La Renaissance a fortement restauré l’image de Caïn, et l’intérêt que suscite ce personnage ne s’est pas démenti depuis, dans les arts et la philosophie comme en littérature : on sait, par exemple, la place que lui donne Hugo194. Butor s’inscrit dans cette lignée. L’image qu’il en offre est foncièrement duelle. Dès le début Caïn travaille la terre, « profugus in terra», « vagabond sur la terre » (P. 93) : errant et laboureur, il produit et transforme. Après le meurtre, il devient un créateur de civilisation. Il fonde une ville. Plus tard, ses descendants, les fils de Noé, Sem, Cham et Japhet, entreprennent à leur tour de bâtir leurville. Et c’est ce qui, sur la base du mythe des origines et de la façon dont il est développé dans les premiers chapitres de la Genèse, fait que l’histoire de Caïn et celle de Babel se font écho195. D’ailleurs, dans l’ancienne cathédrale, quatre vitraux, sur le côté droit du déambulatoire, représentaient les villes maudites – « Babel, Sodome, Babylone, Rome impériale » (P. 102) – avant que l'effondrement d'une grande partie du mur de la tour, en 1835, ne les détruise.

Le prêtre regrette amèrement l’altération du premier : « Voici Babel, en bien mauvais état, hélas, souvent et mal réparée. Seul demeure à peu près intact, au milieu d’un réseau de plomb serré et désordonné, le sommet très inachevé de la tour » (P. 98). Il explique à Revel, en lui dessinant la silhouette de l’édifice, que les deux ou trois étages initiaux sont réduits maintenant à quelques pans qui s’élèvent au milieu de treuils et d’échafaudages, semblables à des crocs qui cherchent à happer le ciel. La finesse des traits et des couleurs ne peut-être appréciée que dans une lumière propice. Mais toute la partie inférieure a disparu. Et de Babylone, il ne reste que le visage de Nabuchodonosor, portant pour cheveux des plumes de corbeaux (« changé en bête »), et la dernière lettre de l’inscription « Mané, Thecel, Pharès», avec le doigt qui achève de la tracer.

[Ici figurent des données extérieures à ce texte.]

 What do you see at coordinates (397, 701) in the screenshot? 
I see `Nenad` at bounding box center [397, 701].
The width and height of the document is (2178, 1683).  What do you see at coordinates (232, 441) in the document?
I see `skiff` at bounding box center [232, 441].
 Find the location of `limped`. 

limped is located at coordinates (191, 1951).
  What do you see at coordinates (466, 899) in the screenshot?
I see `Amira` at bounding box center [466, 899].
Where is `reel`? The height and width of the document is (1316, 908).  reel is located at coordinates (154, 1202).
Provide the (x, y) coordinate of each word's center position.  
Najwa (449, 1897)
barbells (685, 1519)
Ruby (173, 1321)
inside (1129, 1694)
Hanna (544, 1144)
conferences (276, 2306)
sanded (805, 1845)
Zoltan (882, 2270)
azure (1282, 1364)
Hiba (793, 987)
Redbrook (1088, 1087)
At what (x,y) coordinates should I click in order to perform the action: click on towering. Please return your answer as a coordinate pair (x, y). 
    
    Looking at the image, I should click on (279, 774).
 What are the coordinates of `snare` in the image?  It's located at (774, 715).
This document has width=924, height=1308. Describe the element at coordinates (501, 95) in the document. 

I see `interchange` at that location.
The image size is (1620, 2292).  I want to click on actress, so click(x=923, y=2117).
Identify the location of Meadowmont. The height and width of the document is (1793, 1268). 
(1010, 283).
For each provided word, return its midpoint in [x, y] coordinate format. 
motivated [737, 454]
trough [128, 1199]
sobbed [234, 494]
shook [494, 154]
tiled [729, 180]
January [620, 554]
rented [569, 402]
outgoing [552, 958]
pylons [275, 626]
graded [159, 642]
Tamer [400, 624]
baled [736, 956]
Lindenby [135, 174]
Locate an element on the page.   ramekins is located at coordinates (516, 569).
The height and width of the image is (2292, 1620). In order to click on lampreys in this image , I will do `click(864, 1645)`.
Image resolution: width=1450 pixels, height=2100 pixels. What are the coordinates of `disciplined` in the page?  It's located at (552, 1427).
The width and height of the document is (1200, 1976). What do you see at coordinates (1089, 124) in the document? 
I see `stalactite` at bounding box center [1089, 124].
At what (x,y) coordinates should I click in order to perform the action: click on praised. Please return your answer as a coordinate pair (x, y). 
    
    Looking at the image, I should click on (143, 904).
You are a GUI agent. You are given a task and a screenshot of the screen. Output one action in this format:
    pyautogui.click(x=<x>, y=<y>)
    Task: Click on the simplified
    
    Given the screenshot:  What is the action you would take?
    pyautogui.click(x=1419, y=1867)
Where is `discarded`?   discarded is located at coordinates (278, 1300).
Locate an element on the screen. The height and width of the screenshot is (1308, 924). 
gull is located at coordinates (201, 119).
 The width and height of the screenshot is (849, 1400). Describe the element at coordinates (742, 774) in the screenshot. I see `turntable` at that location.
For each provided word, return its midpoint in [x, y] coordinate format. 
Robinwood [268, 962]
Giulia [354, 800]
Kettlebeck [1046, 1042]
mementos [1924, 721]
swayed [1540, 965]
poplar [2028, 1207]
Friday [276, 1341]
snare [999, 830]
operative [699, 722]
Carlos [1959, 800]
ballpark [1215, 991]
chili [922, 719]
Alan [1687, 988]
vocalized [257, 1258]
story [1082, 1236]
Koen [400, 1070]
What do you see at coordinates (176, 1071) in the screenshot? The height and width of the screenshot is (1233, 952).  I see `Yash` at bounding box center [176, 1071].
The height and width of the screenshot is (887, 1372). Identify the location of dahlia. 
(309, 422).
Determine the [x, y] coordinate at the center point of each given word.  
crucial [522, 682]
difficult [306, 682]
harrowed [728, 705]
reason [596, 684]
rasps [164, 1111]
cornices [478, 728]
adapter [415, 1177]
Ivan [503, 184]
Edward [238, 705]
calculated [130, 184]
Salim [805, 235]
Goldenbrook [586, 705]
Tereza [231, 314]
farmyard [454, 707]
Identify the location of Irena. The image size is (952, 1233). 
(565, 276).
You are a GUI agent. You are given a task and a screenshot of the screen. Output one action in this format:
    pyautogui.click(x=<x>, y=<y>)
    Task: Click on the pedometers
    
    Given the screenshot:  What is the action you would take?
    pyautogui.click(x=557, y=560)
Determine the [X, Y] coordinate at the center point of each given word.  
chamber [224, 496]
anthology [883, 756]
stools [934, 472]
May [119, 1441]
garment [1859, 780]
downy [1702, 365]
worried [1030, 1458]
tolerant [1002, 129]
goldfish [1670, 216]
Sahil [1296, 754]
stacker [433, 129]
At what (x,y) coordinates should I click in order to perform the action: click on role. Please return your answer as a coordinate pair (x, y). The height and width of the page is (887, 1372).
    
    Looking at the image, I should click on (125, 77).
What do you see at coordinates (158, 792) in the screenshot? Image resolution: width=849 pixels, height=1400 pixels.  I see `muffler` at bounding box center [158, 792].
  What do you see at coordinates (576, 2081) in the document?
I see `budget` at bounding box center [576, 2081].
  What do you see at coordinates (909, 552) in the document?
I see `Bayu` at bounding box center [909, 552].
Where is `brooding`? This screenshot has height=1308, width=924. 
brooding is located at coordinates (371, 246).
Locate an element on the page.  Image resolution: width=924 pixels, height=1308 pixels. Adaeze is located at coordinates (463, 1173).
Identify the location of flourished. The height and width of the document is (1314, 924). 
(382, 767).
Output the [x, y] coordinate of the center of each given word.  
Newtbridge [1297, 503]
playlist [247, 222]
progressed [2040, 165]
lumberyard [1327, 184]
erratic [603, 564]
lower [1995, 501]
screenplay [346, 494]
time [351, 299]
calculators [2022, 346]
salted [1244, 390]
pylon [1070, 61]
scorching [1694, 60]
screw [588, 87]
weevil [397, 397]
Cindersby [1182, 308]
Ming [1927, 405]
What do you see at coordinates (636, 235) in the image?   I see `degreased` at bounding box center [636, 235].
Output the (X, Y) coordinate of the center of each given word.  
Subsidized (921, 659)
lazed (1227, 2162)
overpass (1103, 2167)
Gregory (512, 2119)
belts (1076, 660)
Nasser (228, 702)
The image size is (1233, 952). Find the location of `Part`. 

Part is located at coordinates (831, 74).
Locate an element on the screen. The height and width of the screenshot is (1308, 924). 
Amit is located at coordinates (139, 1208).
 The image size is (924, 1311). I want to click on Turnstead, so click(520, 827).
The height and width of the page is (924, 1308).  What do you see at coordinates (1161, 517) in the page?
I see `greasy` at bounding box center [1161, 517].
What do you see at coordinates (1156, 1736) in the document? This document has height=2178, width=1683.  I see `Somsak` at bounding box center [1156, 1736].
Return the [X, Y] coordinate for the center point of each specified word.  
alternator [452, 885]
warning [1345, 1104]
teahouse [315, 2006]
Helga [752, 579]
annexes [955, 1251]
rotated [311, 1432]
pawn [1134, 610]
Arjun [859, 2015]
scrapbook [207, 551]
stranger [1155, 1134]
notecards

À Jacques Revel qui s’étonne que seul le vitrail de Caïn ait été si bien conservé, le prêtre explique que c’est l’évêque d’alors qui a voulu faire de Bleston une ville de Caïn (« Il a voulu faire de notre ville une ville de Caïn ; cette cathédrale est une cathédrale de Caïn… »). Car elle est ville de modernité. Loin de dormir sous la protection de Dieu, Bleston devient alors, selon la vision de Jacques Revel, une ville sans dieu où l’homme semble triompher grâce au développement technologique. Est-ce là la marque de sa malédiction originelle ? Elle rejoindrait alors le cortège des villes que Jacques Ellul, spécialiste de la symbolique de la cité dans les textes sacrés, n’a cessé d’étudier, depuis les premiers bâtisseurs jusqu’à l’Apocalypse.

Comme la tour de Babel, très haute et construite de briques, Bleston est bâtie en briques et même les parapets de ses ponts sont plus hauts qu’un homme : « …juste après Port Bridge que j’appellerais, moi, le pont aveugle, avec ses parapets en plaques de fonte boulonnées, plus hauts qu’un homme… », ou encore « …mais séparé d’elle par un mur de briques, lui aussi plus haut qu’un homme… » (E.T. PP. 58-56). Et on retrouve également l’image du mur de briques sur les vitraux de Caïn : « Et qui est ce maçon qui lui fait pendant à droite, édifiant un mur de brique ? » (P. 93)

Notes
194.

Dans La Fin de Satan, Hugo décrit la chute interminable de l’esprit du mal par une triple malédiction qui porte les noms de Caïn, Judas et Barrabas, in Caïn figures mythiques, p.66

195.

LÉONARD, Véronique. « Caïn et l’est d’Eden », in Le lieu dans le mythe. Op. cit., p. 33.